Q: Does Sugarbug help with engineer onboarding? A: Yes. Sugarbug builds a living knowledge graph across your Linear, GitHub, Slack, and Notion accounts, so new engineers can search across every tool for past decisions, context on why features were built, and who to ask about what – without interrupting anyone.
Q: What is connected context in engineering onboarding? A: Connected context means linking information across tools so a new hire can trace a decision from the Linear issue through the GitHub PR to the Slack thread where the team debated the approach. When that chain is searchable, ramp-up time drops because the new hire can self-serve answers instead of interrupting colleagues.

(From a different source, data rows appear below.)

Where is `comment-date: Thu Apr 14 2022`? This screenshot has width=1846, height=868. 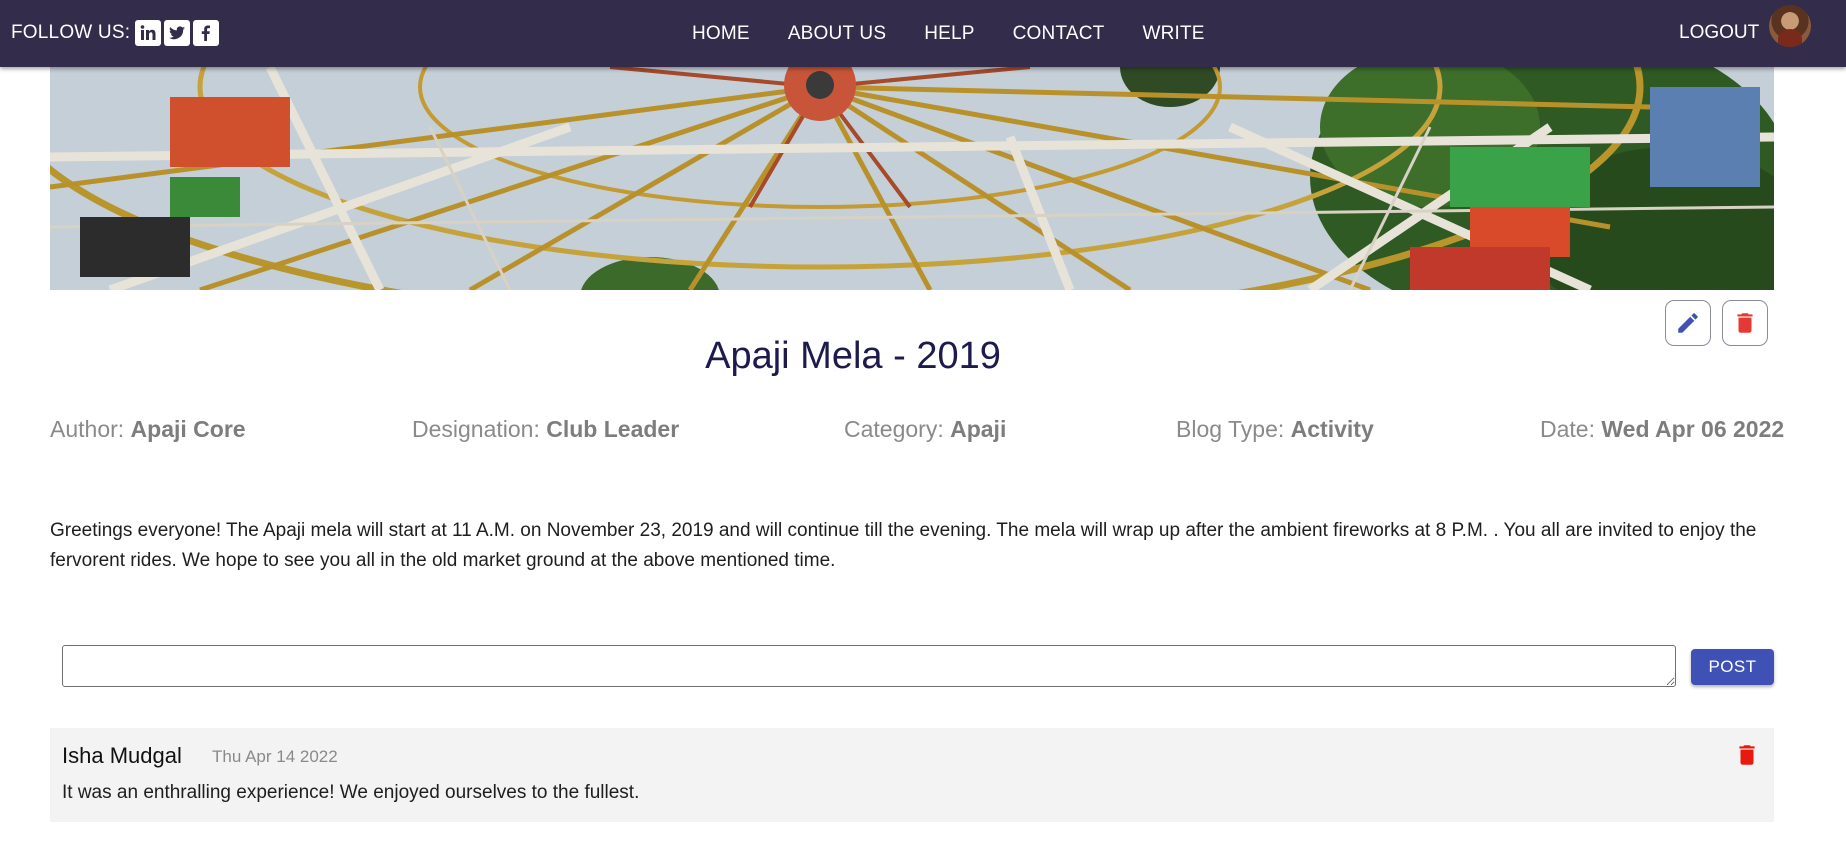
comment-date: Thu Apr 14 2022 is located at coordinates (275, 756).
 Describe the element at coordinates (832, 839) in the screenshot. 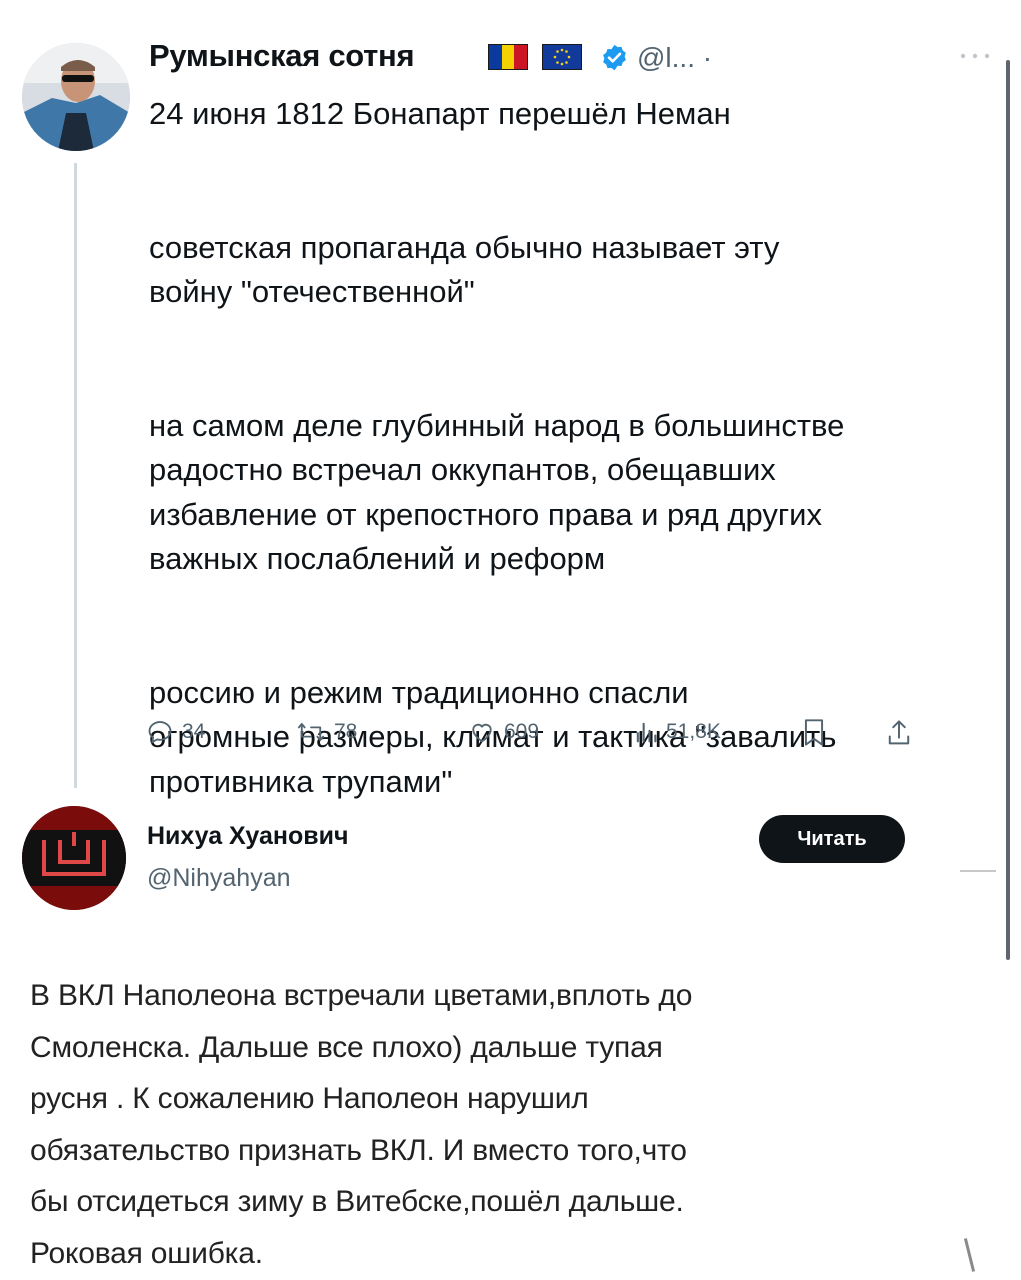

I see `follow-button: Читать` at that location.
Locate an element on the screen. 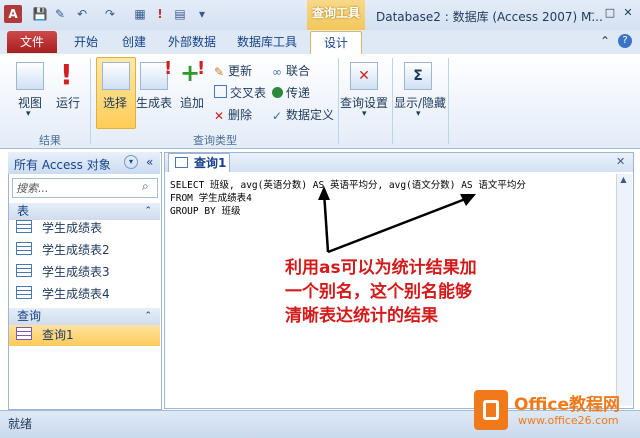  arrow-head-left is located at coordinates (324, 193).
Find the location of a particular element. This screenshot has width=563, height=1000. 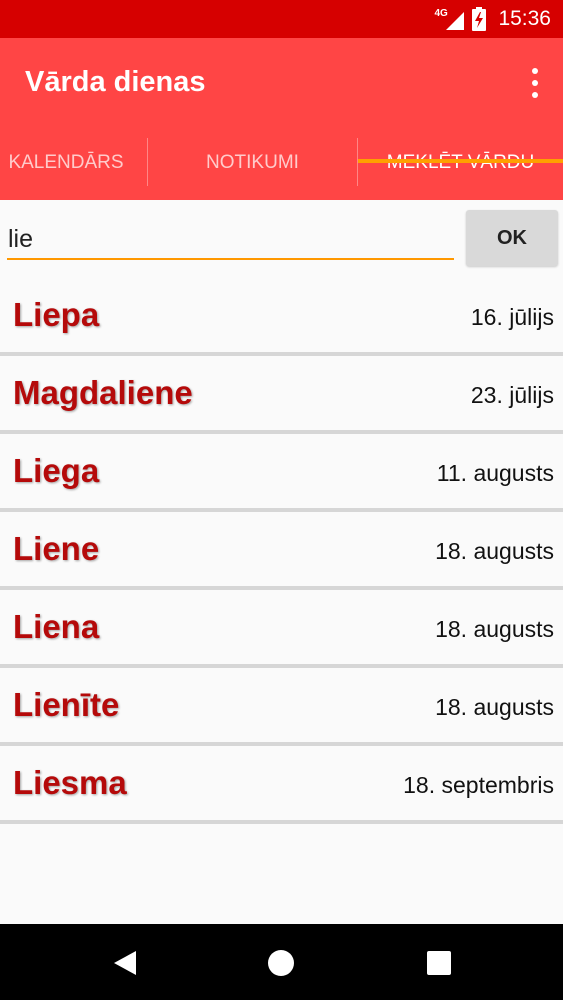

search-row: OK is located at coordinates (282, 239).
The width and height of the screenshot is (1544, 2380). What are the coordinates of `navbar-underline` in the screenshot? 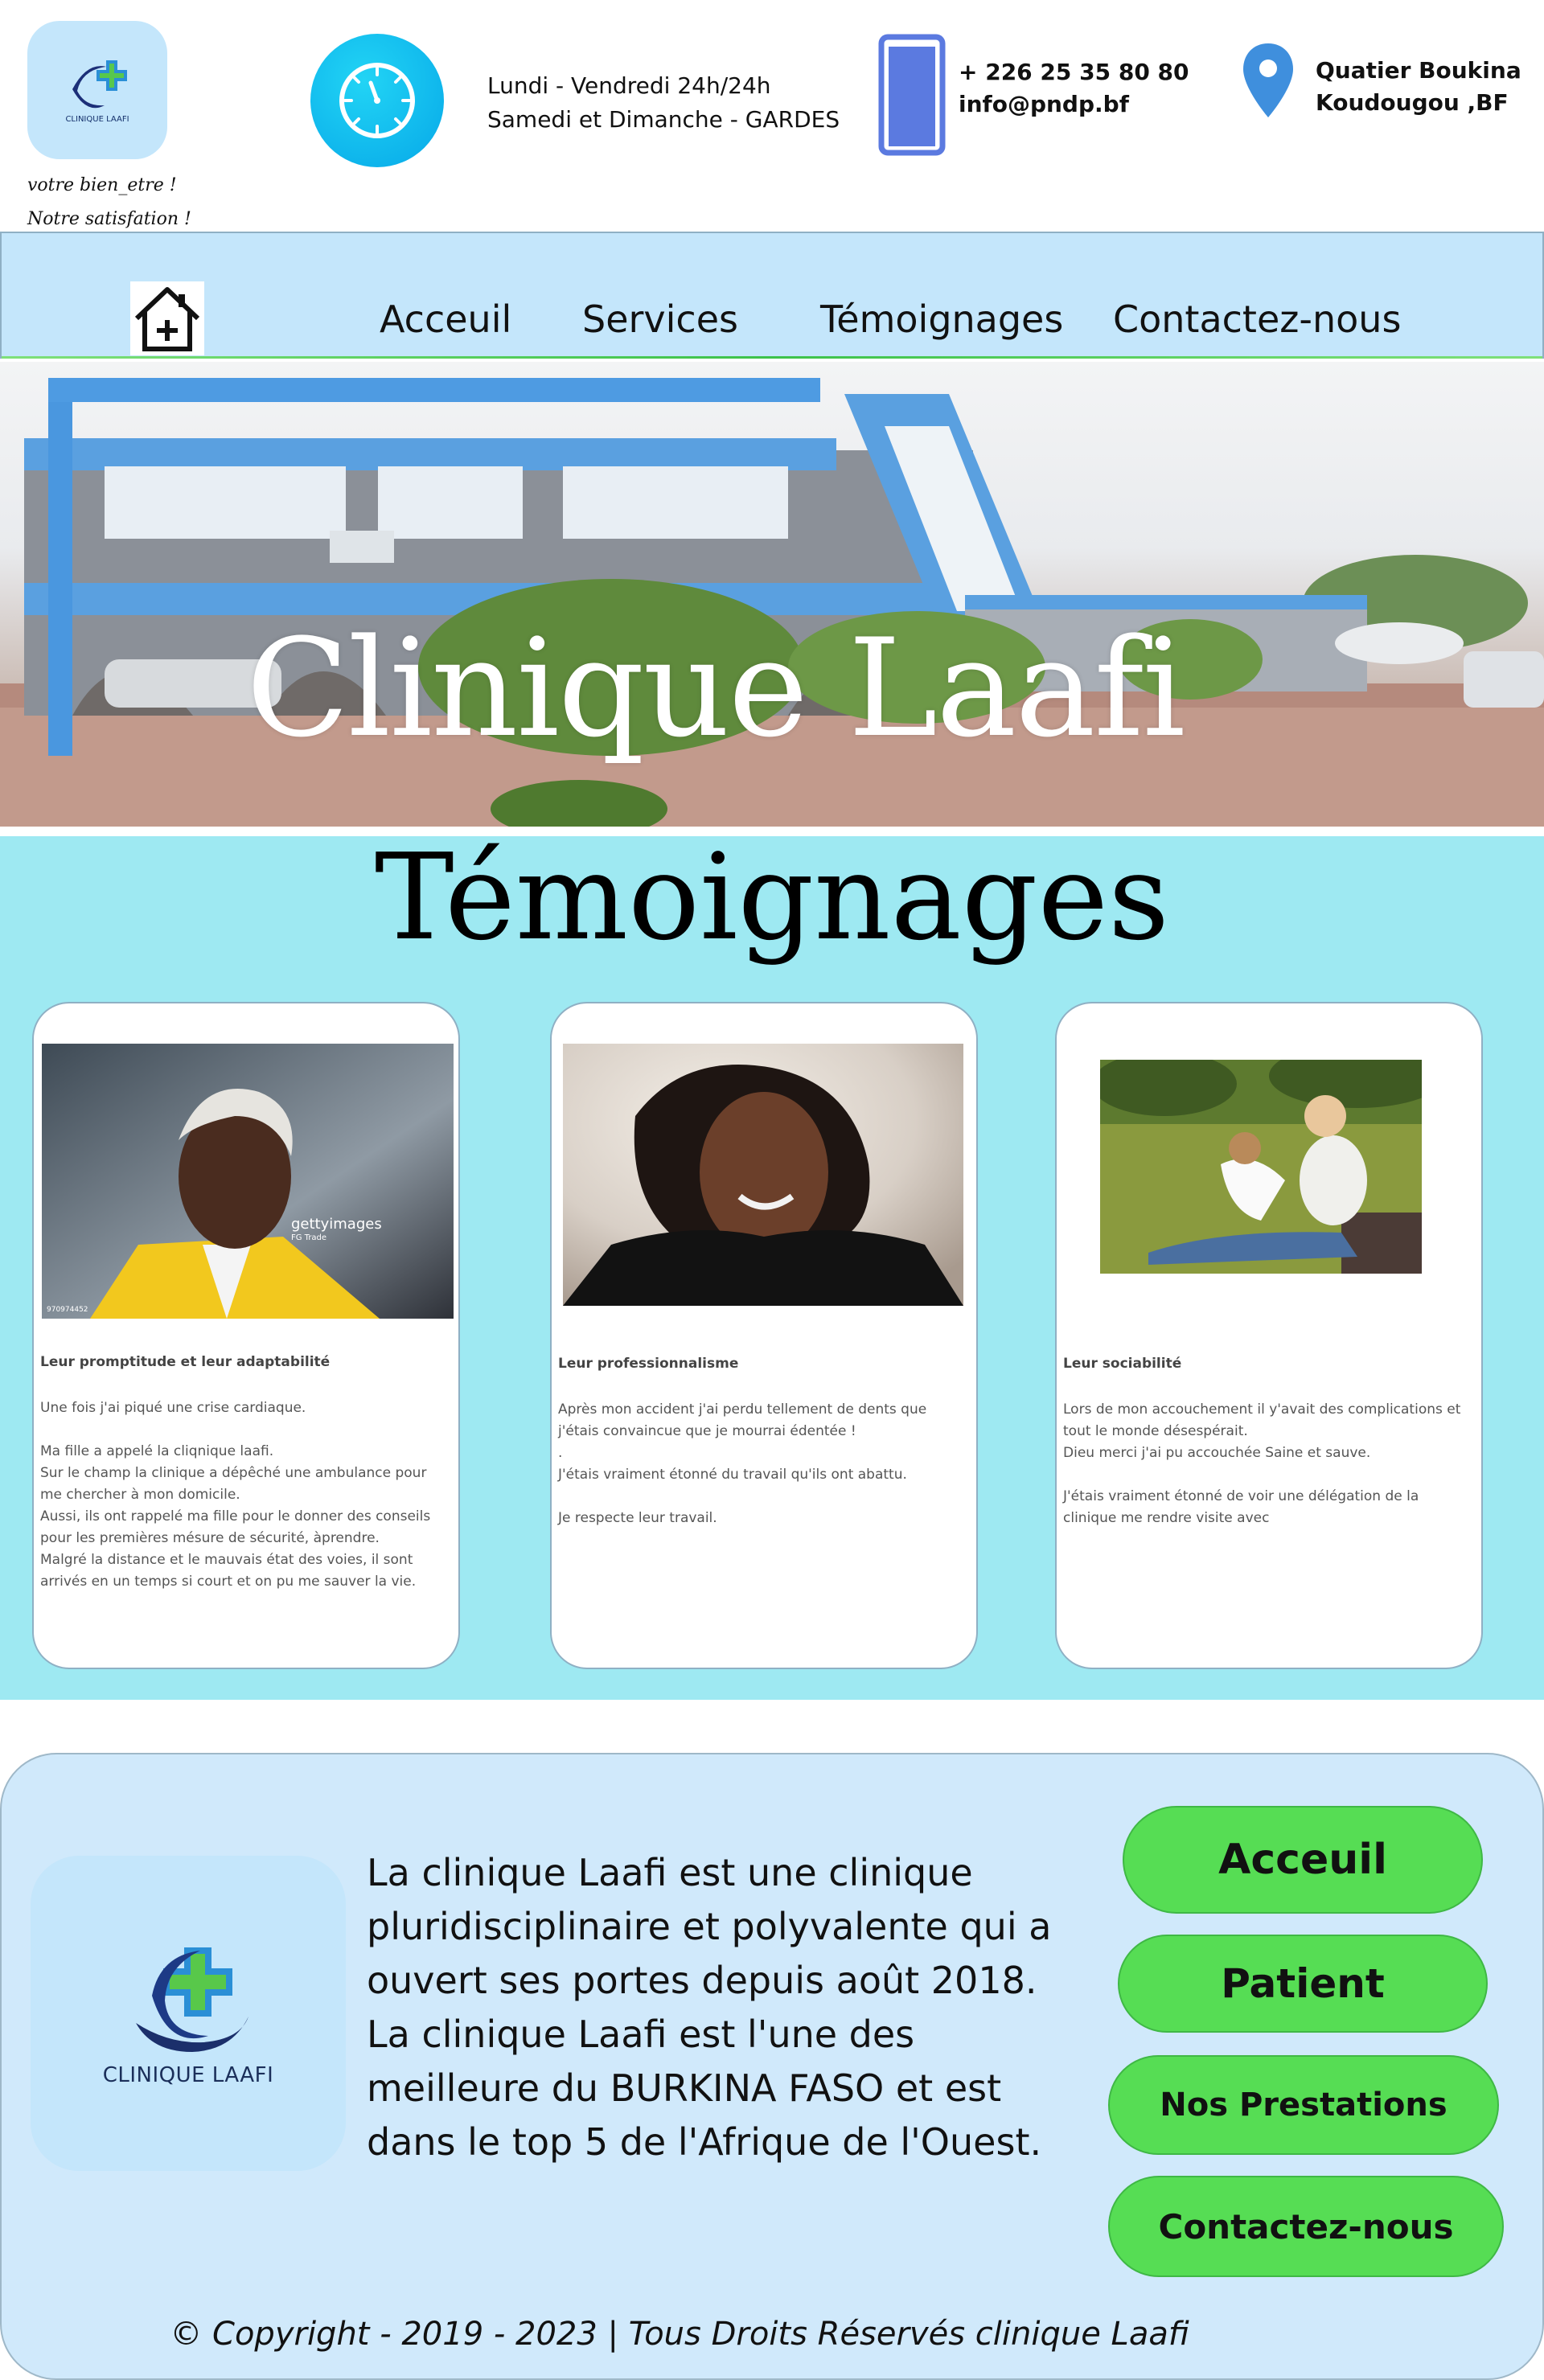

Q: Why don't traditional onboarding wikis work for engineers? A: Wikis capture what someone thought was worth writing down – architecture overviews, setup guides, coding standards. The real ramp-up bottleneck is the messy, contextual stuff that lives in Slack threads, PR comments, and Linear issues. Why was this built this way? Who made that call? That context is already captured in your tools – the problem is finding it, not writing it.
Q: Does Sugarbug integrate with GitHub and Linear for onboarding? A: Yes. Sugarbug connects to GitHub, Linear, Slack, Notion, Figma, and Google Calendar via API, indexing conversations, issues, PRs, and documents into a searchable knowledge graph that new engineers can query from day one.